2.02-05 Polaris: Early Exits in Polaris don’t matter as much as they do in Classic
In general, Polaris will interpret the meaning of the formula and attempt to identify the most efficient way to drive the calculation. The order of cases in an IF clause doesn't matter. For example, IF X THEN Y ELSE Z is exactly equivalent to IF NOT X THEN Z ELSE Y.
2.02-06 Polaris: Create logic to render the results in the Default value
Polaris only uses memory when storing populated (non-default) values. This is why it's important to ensure that the logic of a model maintains default values (blank, false, and zero) as often as possible.
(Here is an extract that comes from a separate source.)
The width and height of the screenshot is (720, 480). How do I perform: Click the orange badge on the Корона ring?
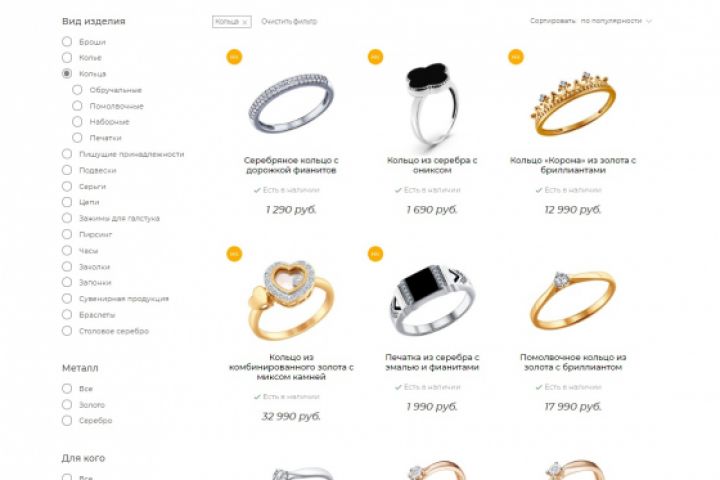[x=516, y=57]
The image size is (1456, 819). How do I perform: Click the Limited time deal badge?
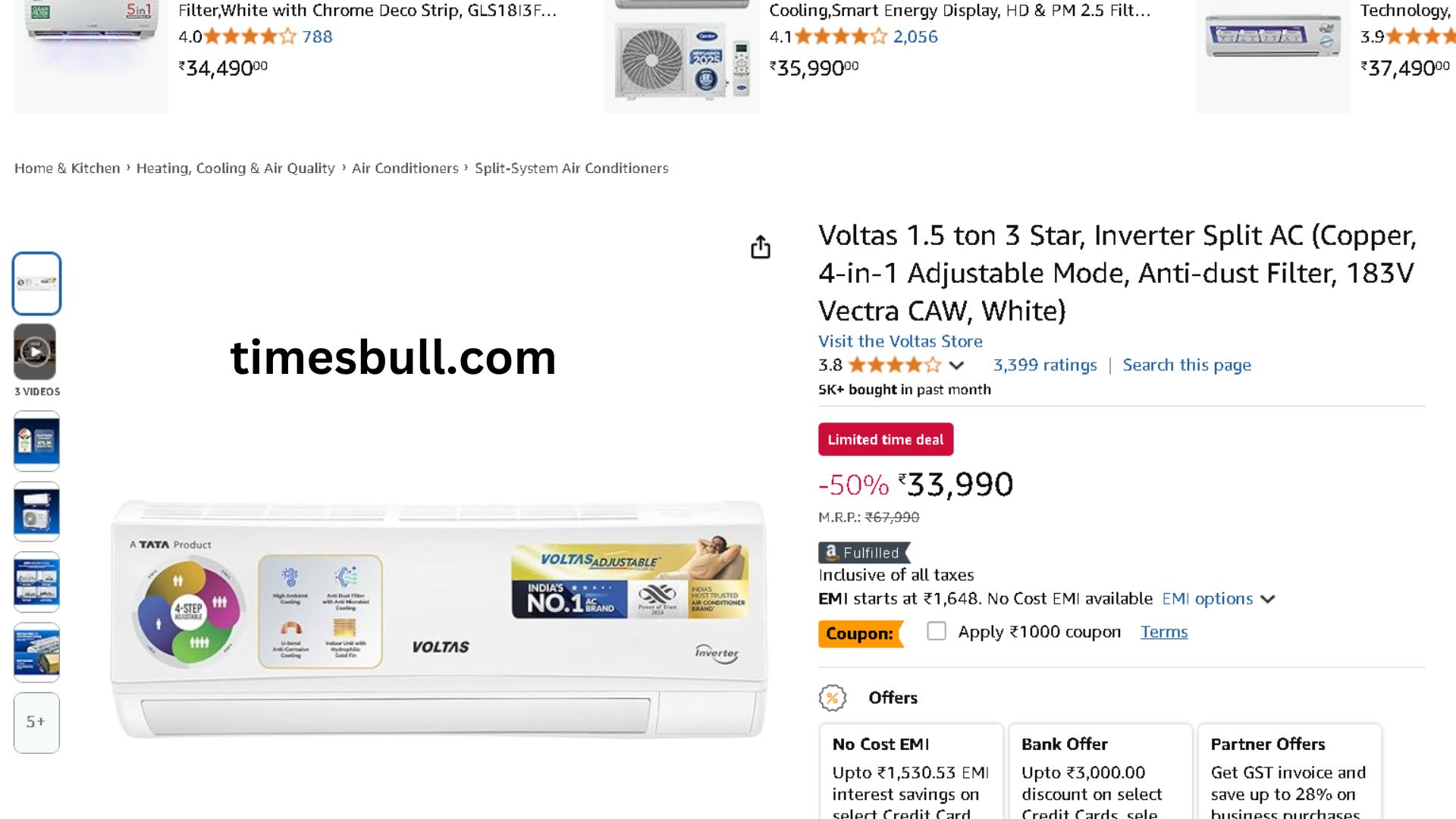pos(885,440)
For example, if the common scenario is for a value to be TRUE, consider reversing the logic and making the common result FALSE which is the default value.
2.02-07 Polaris: Avoid creating logic that results in dense modules with significant dimensionality
Using constants and item(list) will create a 100% dense module as every cell will be populated.
2.02-08 Polaris: Avoid using intensive functions at any significant dimensionality
A few functions are inherently computationally intensive. Used in significant dimensionality, they can be very slow to calculate. Examples of these are:
- ISFIRSTOCCURRENCE()
- RANK()
- CUMULATE()
2.02-09 Polaris: Avoid using SUM/LOOKUP combination
While SUM/LOOKUP combination should be avoided in Classic, it's paramount to avoid using it in Polaris. The net result of a SUM and LOOKUP in the same formula is that the engine has to do a very large number of calculations for every target cell in a line item. Although the logic will take up a smaller amount of space, it's MUCH more efficient to split the LOOKUP into a different line item and then do the SUMs separately.
2.02-10 Polaris: Avoid unnecessary LOOKUPs
LOOKUPs in Polaris are computationally quite intensive, especially with significant dimensionality. The engine must iterate over every item in the dimension being LOOKED UP over. Consider making LOOKUPs their own line item. This might make the system work better by reducing how many times a LOOKUP needs to be calculated.